Voter Proof of Citizenship
In March 2014, a federal district court in Kansas ruled the federal Election Assistance Commission lacks authority to prohibit Arizona and Kansas from adding a requirement to the national voter registration form to require proof of citizenship in order to vote in state and local elections. The court held the 1993 National Voter Registration Act does not pre-empt state laws governing their own elections and that the U.S. Supreme Court’s pre-emption ruling in Arizona v. The Inter Tribal Council of Arizona (2013) applies only to federal elections. This decision will likely lead more states to enact proof-of-citizenship requirements.

Immigration
Business groups continue to press for federal preemption of state immigration laws, such as South Carolina’s Illegal Aliens and Private Employment Act, which has become a model for many states. This law requires strict enforcement of laws prohibiting employment of illegal immigrants and requiring state-federal enforcement cooperation, verification of a person’s lawful residence, and reporting of immigration violations. Absent comprehensive federal immigration reform, states will remain active in this policy field, although state immigration law activity declined in 2013. The federal courts have limited certain state policies, and states enacting permitted policies cannot go much further. For example, many states have enacted laws to allow driver’s licenses for illegal immigrants and in-state tuition for their children but cannot go much further with such liberalization.
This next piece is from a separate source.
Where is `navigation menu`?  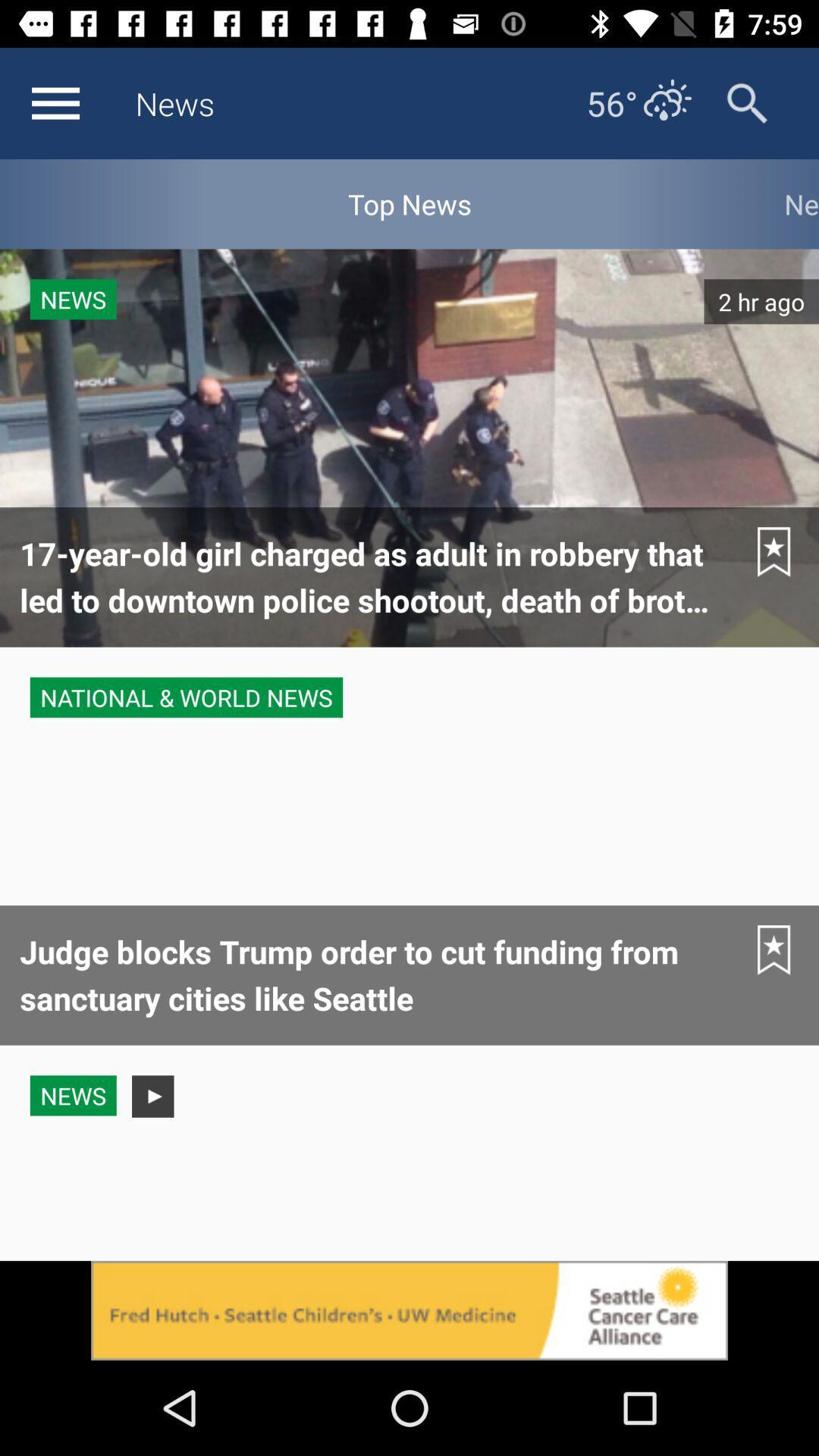
navigation menu is located at coordinates (55, 102).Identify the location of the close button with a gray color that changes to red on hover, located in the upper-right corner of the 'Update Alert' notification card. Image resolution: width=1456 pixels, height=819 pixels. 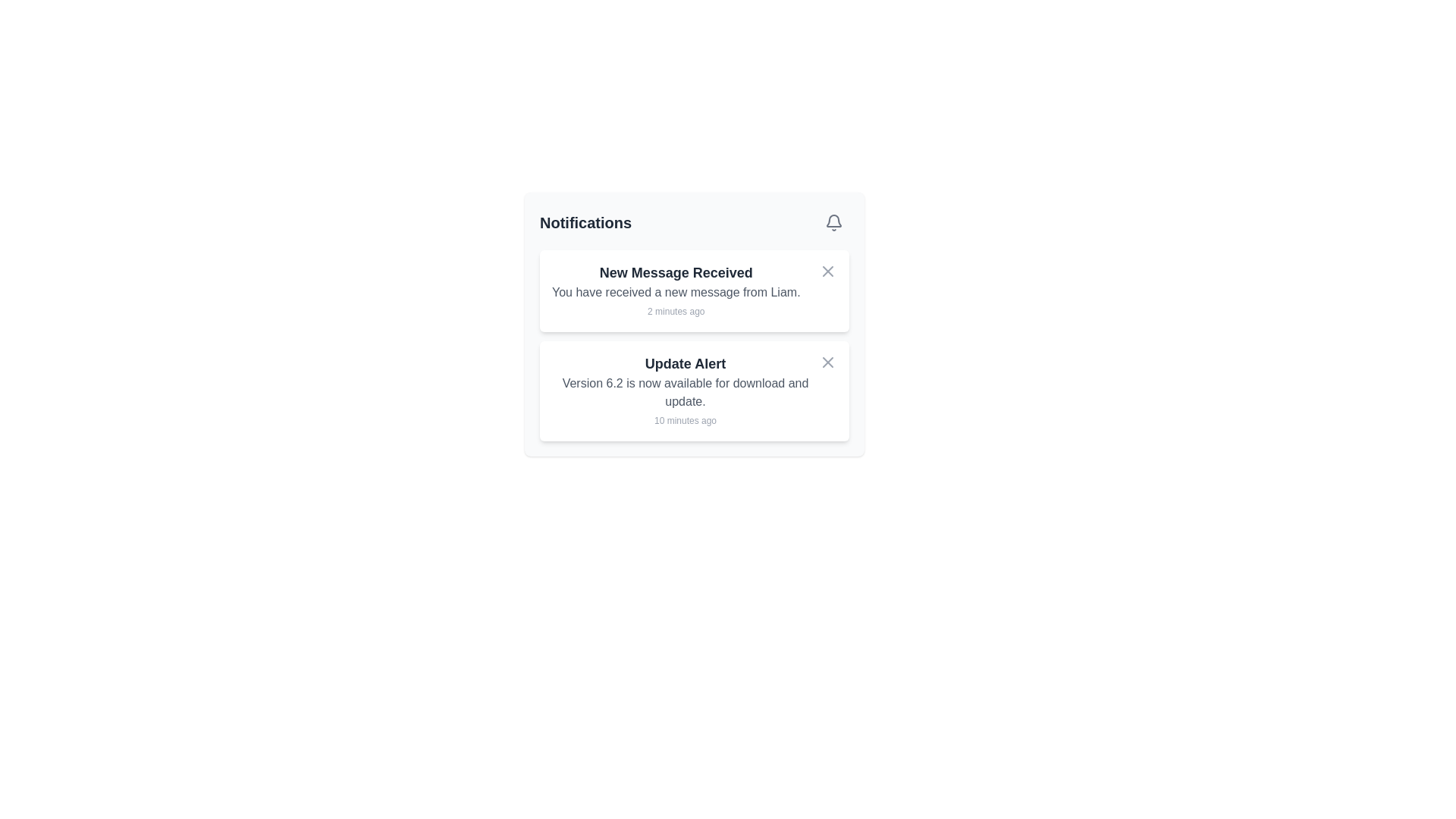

Congress cut the State Criminal Alien Assistance Program from $238 million to $180 million for fiscal year 2014. This program reimburses state and local governments for incarcerating illegal immigrants convicted of crimes. In 2013, New York City joined Chicago and some other cities in restricting cooperation with the federal government on foreign-born detainees in their custody.

Consumer Data Breaches
Business is pushing for a federal law on data breaches, such as the breaches that occurred at Target and other companies in 2013–14. Many state attorneys general want a partial pre-emption that would allow states to establish stricter standards than the federal baseline, which some fear will be set lower than standards already established by some states.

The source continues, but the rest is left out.